--- begin Stored data ---

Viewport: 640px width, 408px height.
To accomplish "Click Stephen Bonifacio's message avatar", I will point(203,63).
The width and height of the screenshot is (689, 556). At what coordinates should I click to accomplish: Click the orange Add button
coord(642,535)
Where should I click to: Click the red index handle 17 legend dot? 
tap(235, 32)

--- end Stored data ---
--- begin Stored data ---

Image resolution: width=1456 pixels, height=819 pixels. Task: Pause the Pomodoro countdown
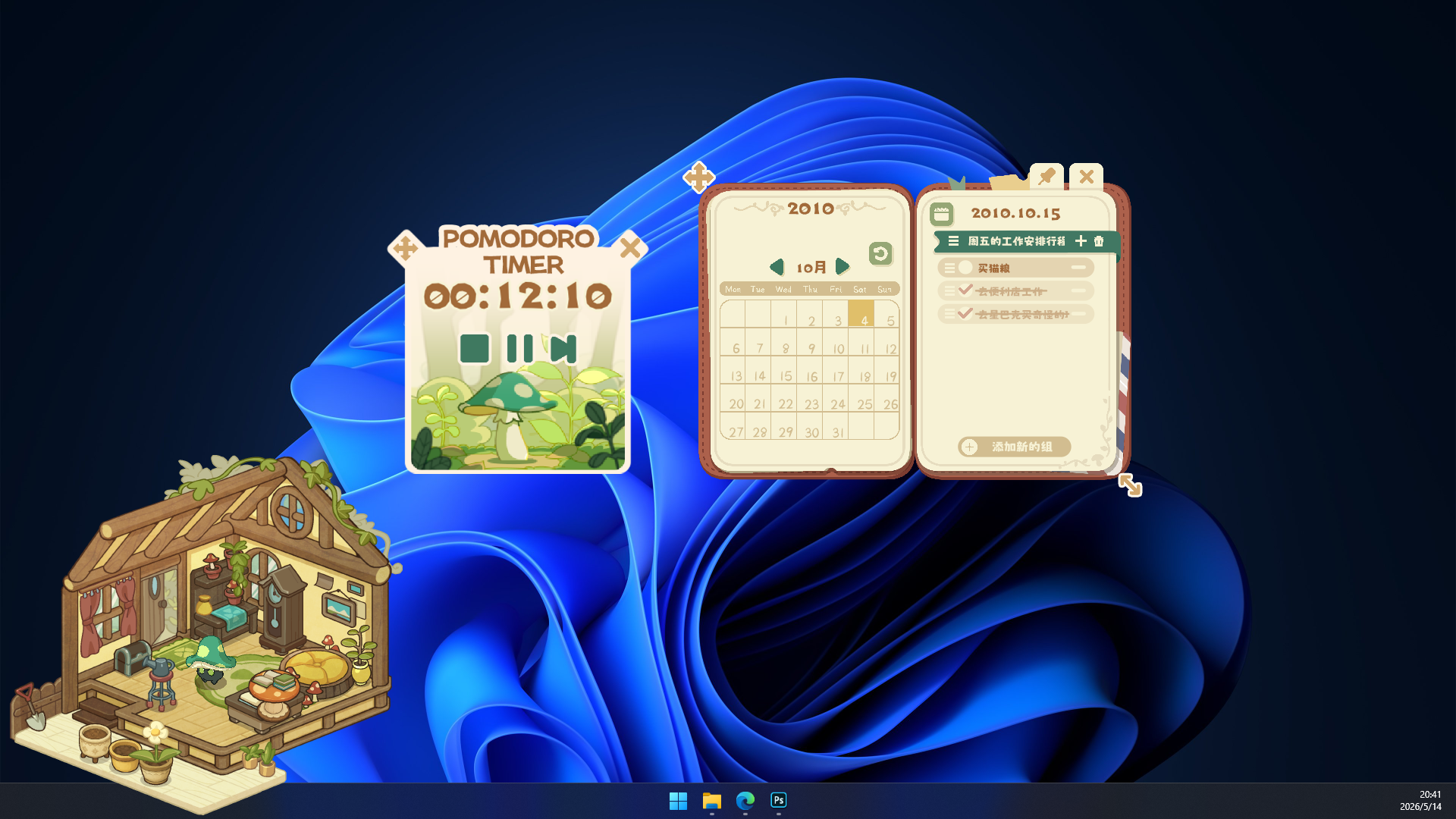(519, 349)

--- end Stored data ---

Directions:
Identify every line in the entries above that contains the string "accomplish", treating uppercase and lowercase as distinct, and copy each such line in full.

Task response:
To accomplish "Click Stephen Bonifacio's message avatar", I will point(203,63).
The width and height of the screenshot is (689, 556). At what coordinates should I click to accomplish: Click the orange Add button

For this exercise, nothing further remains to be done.